Animal Crossing: New Horizons is scheduled to release tomorrow, March 20, but dedicated players who need to start it immediately may want to buy the digital version. The novel coronavirus, officially known as COVID-19, has impacted Amazon’s warehouses, and the game’s shipments could be delayed.
On March 19, Amazon began sending out email notices to those who pre-ordered Animal Crossing: New Horizons to inform them of the issues. Amazon is prioritizing household staples and supplies in order to best assist with mitigating the effects of coronavirus, and Animal Crossing isn’t considered a staple.
Any orders already placed will be fulfilled, but they will likely arrive later than the launch date. Anyone who pre-ordered the game should receive another email whenever a new shipping date is set, should they keep the order instead of purchasing the digital version from Nintendo’s eShop.
The issues appear to have begun before Amazon made any official announcement. Nioh 2 released on March 13, but Digital Trends had not received a copy via Amazon by that date. In fact, the game had not even shipped yet.
Amazon isn’t the only retailer struggling with video game launches during the coronavirus outbreak. GameStop was forced to cancel midnight launch events for Animal Crossing: New Horizons and Doom Eternal in order to keep large crowds from forming at stores. The company also received permission from Bethesda to sell Doom Eternal one day early while keeping New Horizons‘ launch on its original March 20 date. The rationale is that about half the crowd will show up each day rather than have them all go to GameStop stores at once, though it’s unclear yet if this will be effective at slowing the virus.
To ensure we adhere to CDC-recommended social distancing guidelines, we will be selling DOOM Eternal a day early on Thursday, 3/19 as a safety precaution for our customers and associates. Animal Crossing will release on Friday 3/20 to further help separate the crowds.

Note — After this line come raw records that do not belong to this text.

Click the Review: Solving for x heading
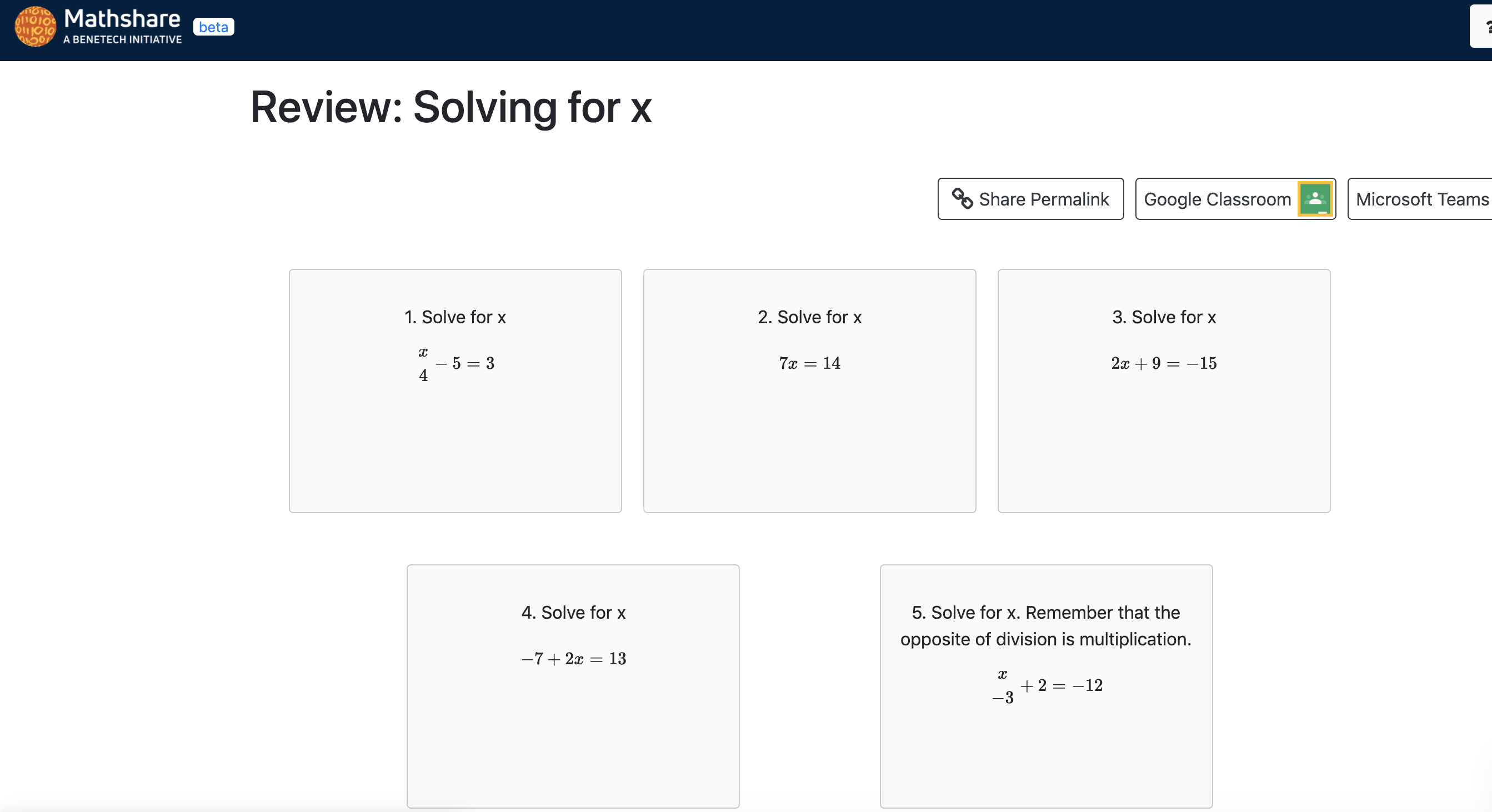Image resolution: width=1492 pixels, height=812 pixels. click(450, 107)
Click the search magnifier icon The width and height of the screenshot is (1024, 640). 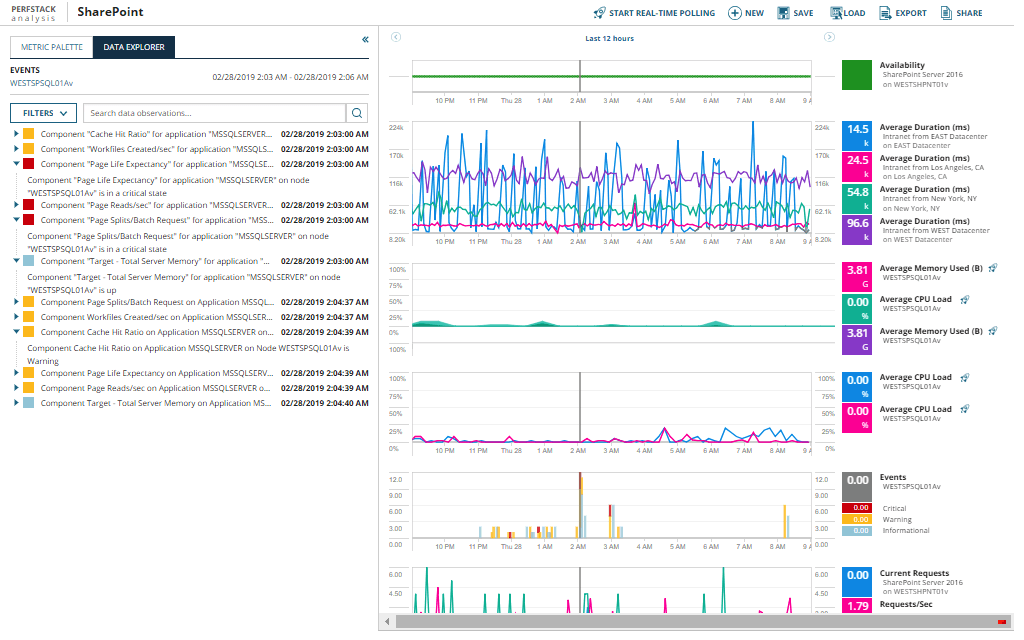click(357, 113)

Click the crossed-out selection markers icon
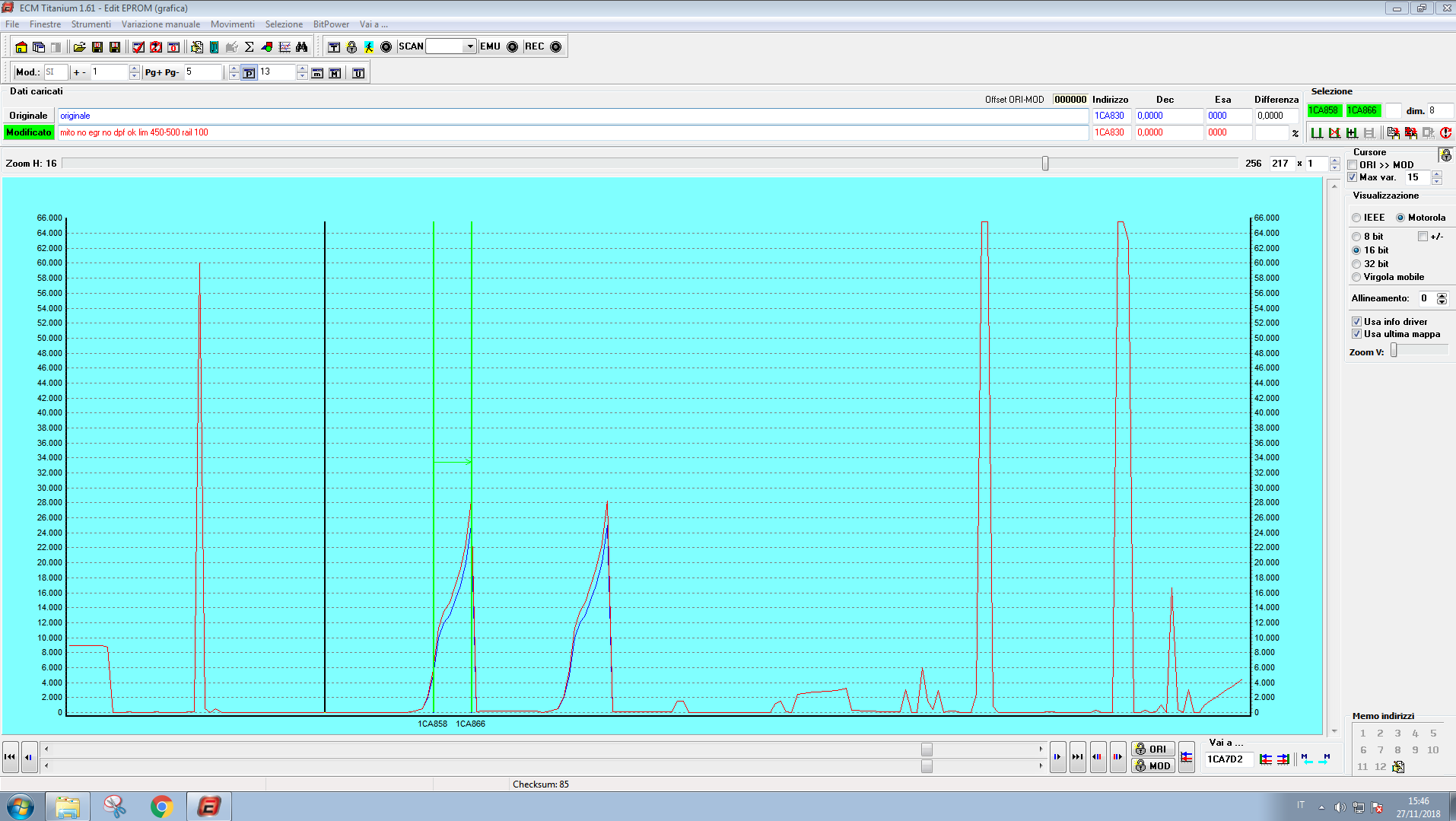(1334, 133)

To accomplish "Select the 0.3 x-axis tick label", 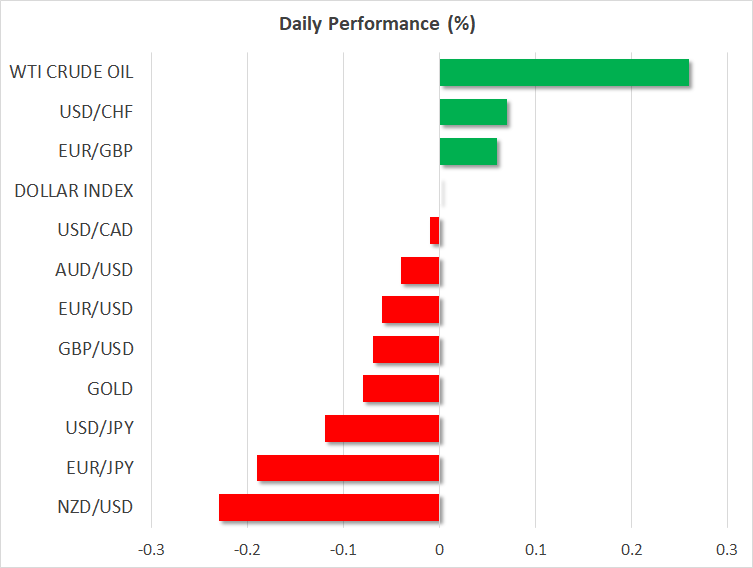I will [727, 549].
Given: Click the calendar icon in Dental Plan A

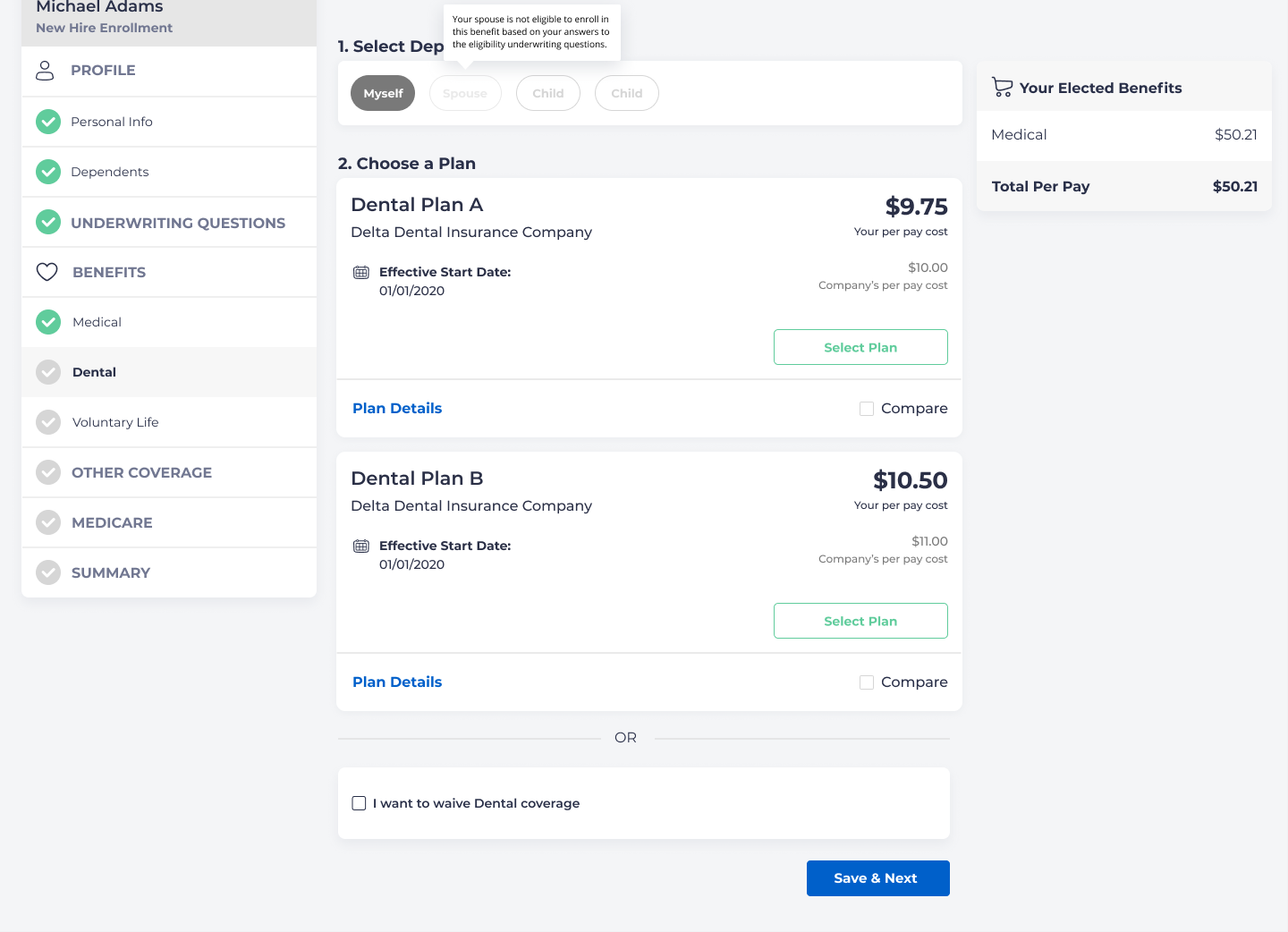Looking at the screenshot, I should click(x=361, y=273).
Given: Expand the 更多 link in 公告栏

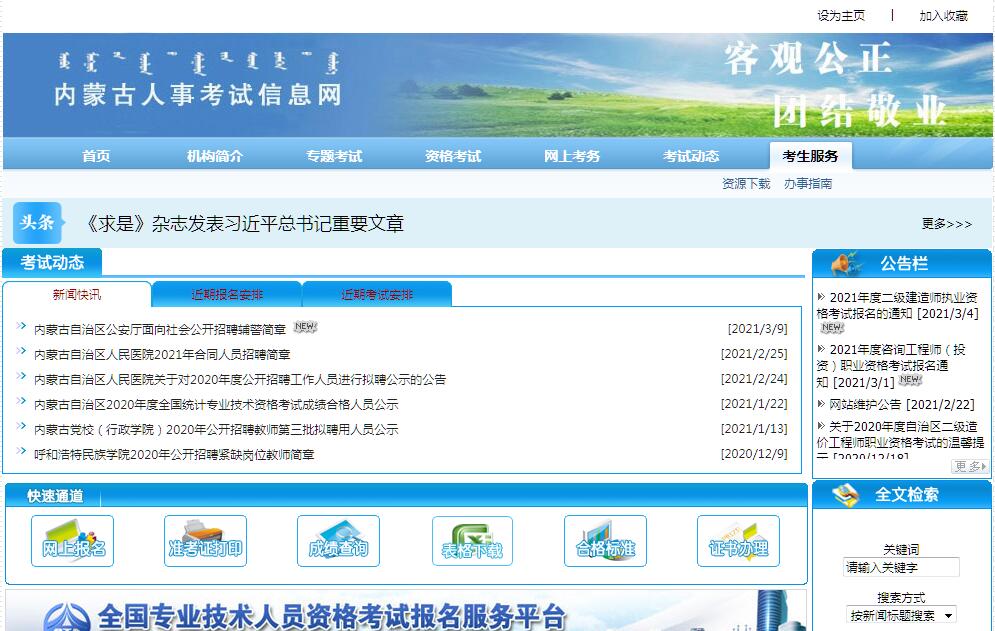Looking at the screenshot, I should (969, 466).
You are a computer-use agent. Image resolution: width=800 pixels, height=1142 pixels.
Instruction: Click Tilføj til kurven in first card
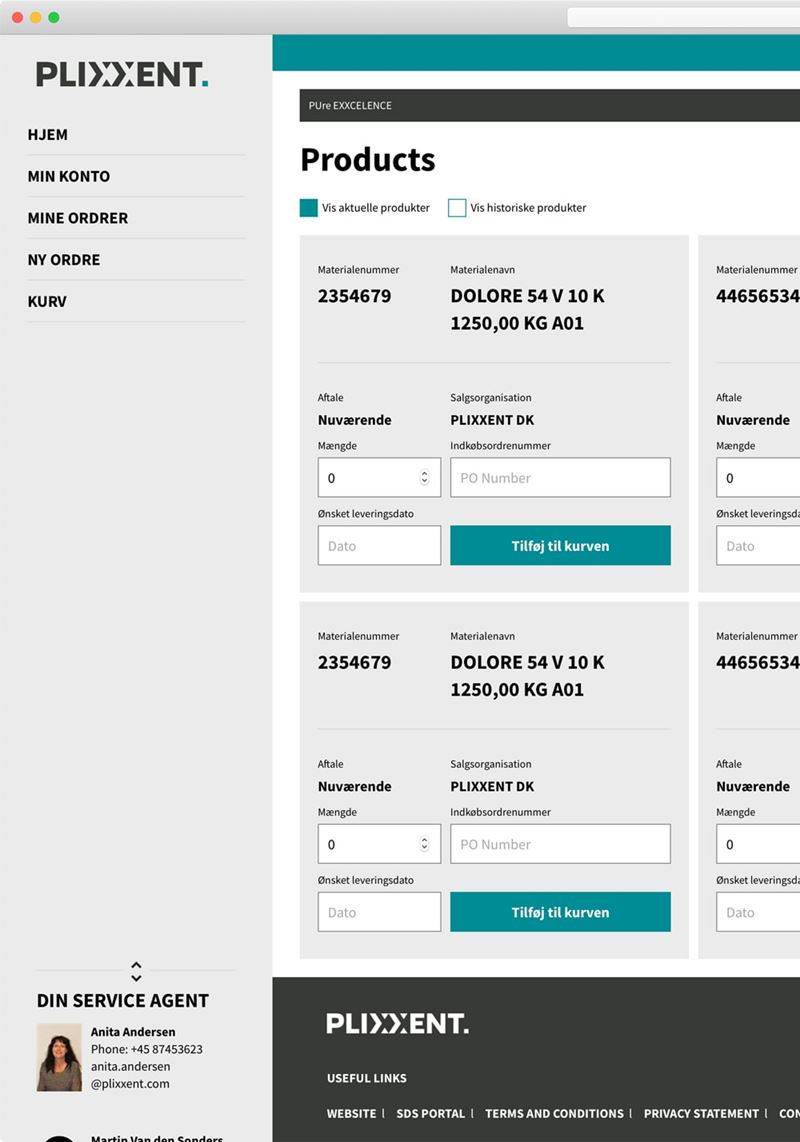pos(560,546)
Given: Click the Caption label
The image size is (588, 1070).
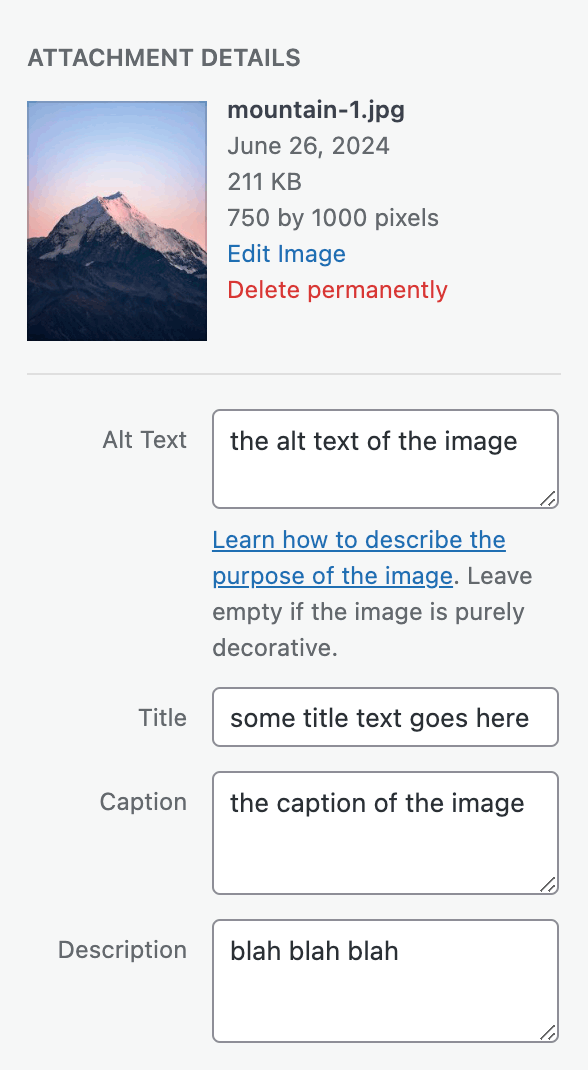Looking at the screenshot, I should pyautogui.click(x=143, y=802).
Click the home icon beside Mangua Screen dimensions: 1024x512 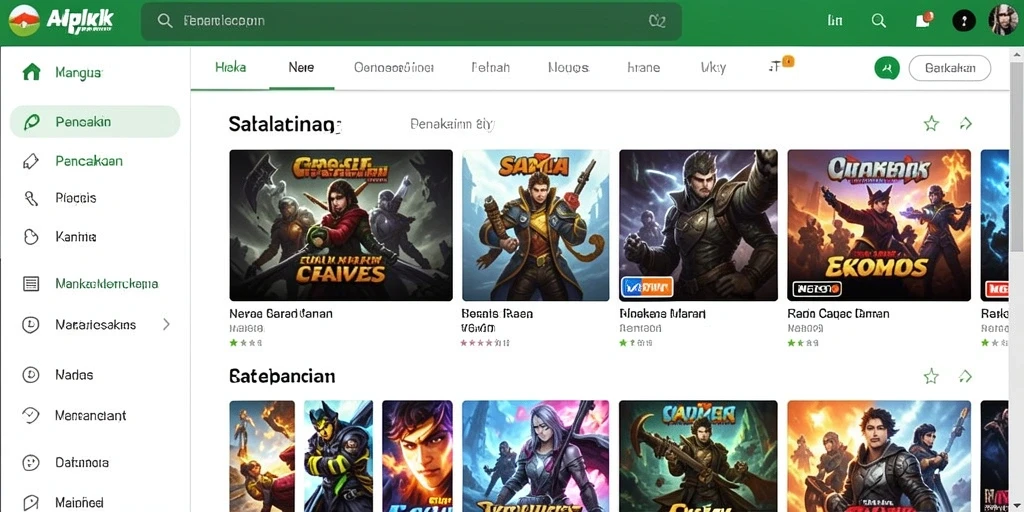coord(31,72)
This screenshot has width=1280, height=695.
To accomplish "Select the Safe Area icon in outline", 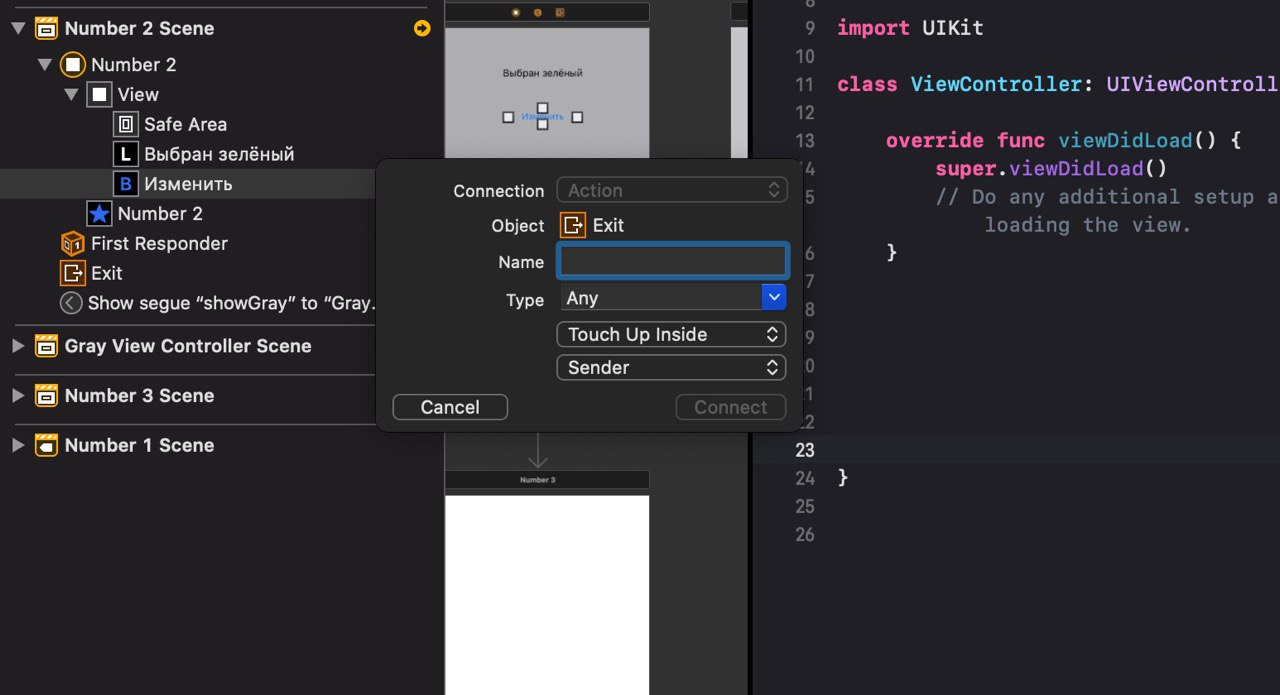I will tap(126, 125).
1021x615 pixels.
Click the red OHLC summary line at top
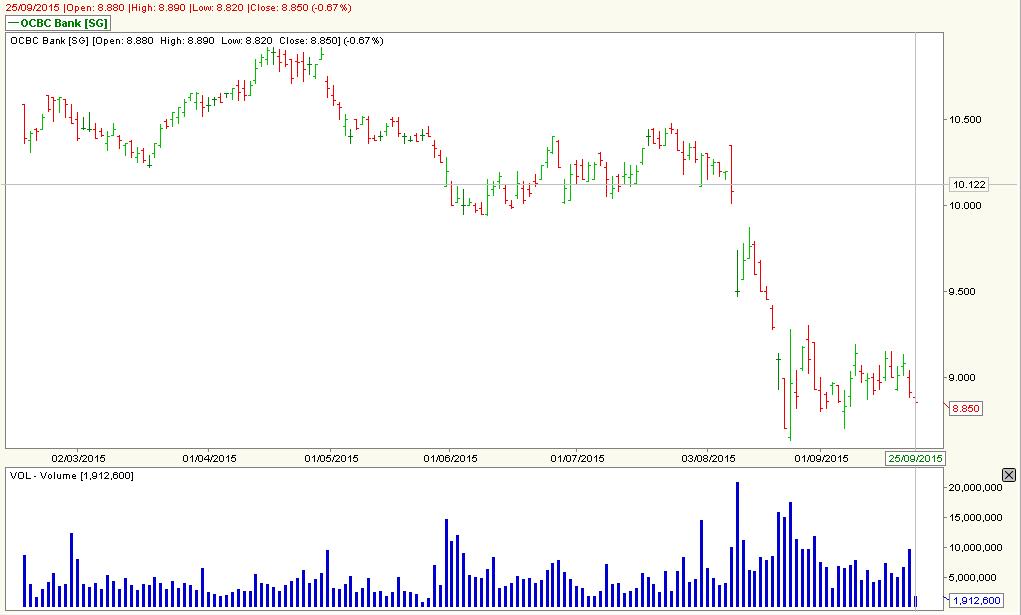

— GameStop (@GameStop) March 19, 2020
Customers in certain states and regions could encounter difficulty trying to buy these games in-person at all. Pennsylvania and New Jersey both closed “nonessential” businesses, leaving only places like gas stations, grocery stores, pharmacies, and hospitals fully running. In these regions, buying games digitally may be the only way to play them relatively close to launch, as there is no sign of the coronavirus slowing down yet.